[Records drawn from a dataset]
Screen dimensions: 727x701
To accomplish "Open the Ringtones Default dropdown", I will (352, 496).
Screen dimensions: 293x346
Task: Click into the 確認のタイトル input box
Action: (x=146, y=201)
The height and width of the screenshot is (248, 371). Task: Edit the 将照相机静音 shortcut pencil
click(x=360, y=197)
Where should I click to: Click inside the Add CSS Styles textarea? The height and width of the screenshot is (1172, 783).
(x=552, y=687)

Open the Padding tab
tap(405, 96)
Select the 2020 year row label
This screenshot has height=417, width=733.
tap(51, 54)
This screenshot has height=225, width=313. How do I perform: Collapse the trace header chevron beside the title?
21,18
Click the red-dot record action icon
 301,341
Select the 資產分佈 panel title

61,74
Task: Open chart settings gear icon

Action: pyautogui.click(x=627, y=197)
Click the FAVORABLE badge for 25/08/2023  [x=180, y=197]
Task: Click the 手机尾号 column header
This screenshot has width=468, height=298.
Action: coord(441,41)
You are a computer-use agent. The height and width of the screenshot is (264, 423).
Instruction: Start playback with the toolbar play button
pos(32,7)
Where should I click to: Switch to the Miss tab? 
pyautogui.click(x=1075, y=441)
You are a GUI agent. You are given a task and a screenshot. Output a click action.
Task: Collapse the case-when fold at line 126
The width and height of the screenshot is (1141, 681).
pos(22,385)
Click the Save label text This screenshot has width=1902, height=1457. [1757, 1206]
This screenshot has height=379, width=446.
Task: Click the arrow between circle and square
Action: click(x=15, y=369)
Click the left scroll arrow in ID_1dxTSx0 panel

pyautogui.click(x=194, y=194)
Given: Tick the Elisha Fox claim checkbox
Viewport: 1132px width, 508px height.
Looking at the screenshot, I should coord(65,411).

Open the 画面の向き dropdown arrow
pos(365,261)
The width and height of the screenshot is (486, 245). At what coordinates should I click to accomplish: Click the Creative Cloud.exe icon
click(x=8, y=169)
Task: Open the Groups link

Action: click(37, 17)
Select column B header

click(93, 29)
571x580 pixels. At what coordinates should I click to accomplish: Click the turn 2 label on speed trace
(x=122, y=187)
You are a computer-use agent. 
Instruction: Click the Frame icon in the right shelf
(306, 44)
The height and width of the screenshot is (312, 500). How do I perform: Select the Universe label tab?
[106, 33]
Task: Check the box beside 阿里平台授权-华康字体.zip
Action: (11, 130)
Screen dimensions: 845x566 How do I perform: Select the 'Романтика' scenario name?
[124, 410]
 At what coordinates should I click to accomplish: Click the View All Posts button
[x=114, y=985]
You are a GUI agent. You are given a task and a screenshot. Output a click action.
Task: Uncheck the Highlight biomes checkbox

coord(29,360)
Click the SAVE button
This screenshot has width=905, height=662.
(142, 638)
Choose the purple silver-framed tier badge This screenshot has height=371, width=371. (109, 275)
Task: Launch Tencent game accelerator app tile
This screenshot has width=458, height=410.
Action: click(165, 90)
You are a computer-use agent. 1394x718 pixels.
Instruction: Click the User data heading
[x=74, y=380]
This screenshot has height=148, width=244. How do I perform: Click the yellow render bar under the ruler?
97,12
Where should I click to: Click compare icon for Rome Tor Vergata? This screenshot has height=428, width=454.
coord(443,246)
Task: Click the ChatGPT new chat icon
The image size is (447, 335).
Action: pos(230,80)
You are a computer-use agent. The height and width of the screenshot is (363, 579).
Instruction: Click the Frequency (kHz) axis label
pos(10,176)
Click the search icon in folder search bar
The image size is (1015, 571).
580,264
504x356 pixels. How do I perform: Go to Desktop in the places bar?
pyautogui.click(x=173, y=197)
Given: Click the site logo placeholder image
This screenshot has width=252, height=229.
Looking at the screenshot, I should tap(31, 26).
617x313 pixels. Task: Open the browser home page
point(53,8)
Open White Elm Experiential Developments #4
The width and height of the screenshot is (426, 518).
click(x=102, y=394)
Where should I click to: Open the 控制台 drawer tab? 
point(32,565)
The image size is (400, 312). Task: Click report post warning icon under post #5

:: Your task ::
Exact retyping of every entry is required.

:: Written solution ::
Screen dimensions: 727x701
To accomplish "Open the Ringtones Default dropdown", I will (352, 496).
Screen dimensions: 293x346
Task: Click into the 確認のタイトル input box
Action: (x=146, y=201)
The height and width of the screenshot is (248, 371). Task: Edit the 将照相机静音 shortcut pencil
click(x=360, y=197)
Where should I click to: Click inside the Add CSS Styles textarea? The height and width of the screenshot is (1172, 783).
(x=552, y=687)

Open the Padding tab
tap(405, 96)
Select the 2020 year row label
This screenshot has height=417, width=733.
tap(51, 54)
This screenshot has height=225, width=313. How do I perform: Collapse the trace header chevron beside the title?
21,18
Click the red-dot record action icon
 301,341
Select the 資產分佈 panel title

61,74
Task: Open chart settings gear icon

Action: pyautogui.click(x=627, y=197)
Click the FAVORABLE badge for 25/08/2023  [x=180, y=197]
Task: Click the 手机尾号 column header
This screenshot has width=468, height=298.
Action: coord(441,41)
You are a computer-use agent. The height and width of the screenshot is (264, 423).
Instruction: Start playback with the toolbar play button
pos(32,7)
Where should I click to: Switch to the Miss tab? 
pyautogui.click(x=1075, y=441)
You are a GUI agent. You are given a task and a screenshot. Output a click action.
Task: Collapse the case-when fold at line 126
The width and height of the screenshot is (1141, 681).
pos(22,385)
Click the Save label text This screenshot has width=1902, height=1457. [1757, 1206]
This screenshot has height=379, width=446.
Task: Click the arrow between circle and square
Action: click(x=15, y=369)
Click the left scroll arrow in ID_1dxTSx0 panel

pyautogui.click(x=194, y=194)
Given: Tick the Elisha Fox claim checkbox
Viewport: 1132px width, 508px height.
Looking at the screenshot, I should coord(65,411).

Open the 画面の向き dropdown arrow
pos(365,261)
The width and height of the screenshot is (486, 245). At what coordinates should I click to accomplish: Click the Creative Cloud.exe icon
click(x=8, y=169)
Task: Open the Groups link

Action: click(37, 17)
Select column B header

click(93, 29)
571x580 pixels. At what coordinates should I click to accomplish: Click the turn 2 label on speed trace
(x=122, y=187)
You are a computer-use agent. 
Instruction: Click the Frame icon in the right shelf
(306, 44)
The height and width of the screenshot is (312, 500). How do I perform: Select the Universe label tab?
[106, 33]
Task: Check the box beside 阿里平台授权-华康字体.zip
Action: (11, 130)
Screen dimensions: 845x566 How do I perform: Select the 'Романтика' scenario name?
[124, 410]
 At what coordinates should I click to accomplish: Click the View All Posts button
[x=114, y=985]
You are a GUI agent. You are given a task and a screenshot. Output a click action.
Task: Uncheck the Highlight biomes checkbox

coord(29,360)
Click the SAVE button
This screenshot has width=905, height=662.
(142, 638)
Choose the purple silver-framed tier badge This screenshot has height=371, width=371. (109, 275)
Task: Launch Tencent game accelerator app tile
This screenshot has width=458, height=410.
Action: click(165, 90)
You are a computer-use agent. 1394x718 pixels.
Instruction: Click the User data heading
[x=74, y=380]
This screenshot has height=148, width=244. How do I perform: Click the yellow render bar under the ruler?
97,12
Where should I click to: Click compare icon for Rome Tor Vergata? This screenshot has height=428, width=454.
coord(443,246)
Task: Click the ChatGPT new chat icon
The image size is (447, 335).
Action: pos(230,80)
You are a computer-use agent. The height and width of the screenshot is (363, 579).
Instruction: Click the Frequency (kHz) axis label
pos(10,176)
Click the search icon in folder search bar
The image size is (1015, 571).
580,264
504x356 pixels. How do I perform: Go to Desktop in the places bar?
pyautogui.click(x=173, y=197)
Given: Click the site logo placeholder image
This screenshot has width=252, height=229.
Looking at the screenshot, I should tap(31, 26).
617x313 pixels. Task: Open the browser home page
point(53,8)
Open White Elm Experiential Developments #4
The width and height of the screenshot is (426, 518).
click(x=102, y=394)
Where should I click to: Open the 控制台 drawer tab? 
point(32,565)
The image size is (400, 312). Task: Click report post warning icon under post #5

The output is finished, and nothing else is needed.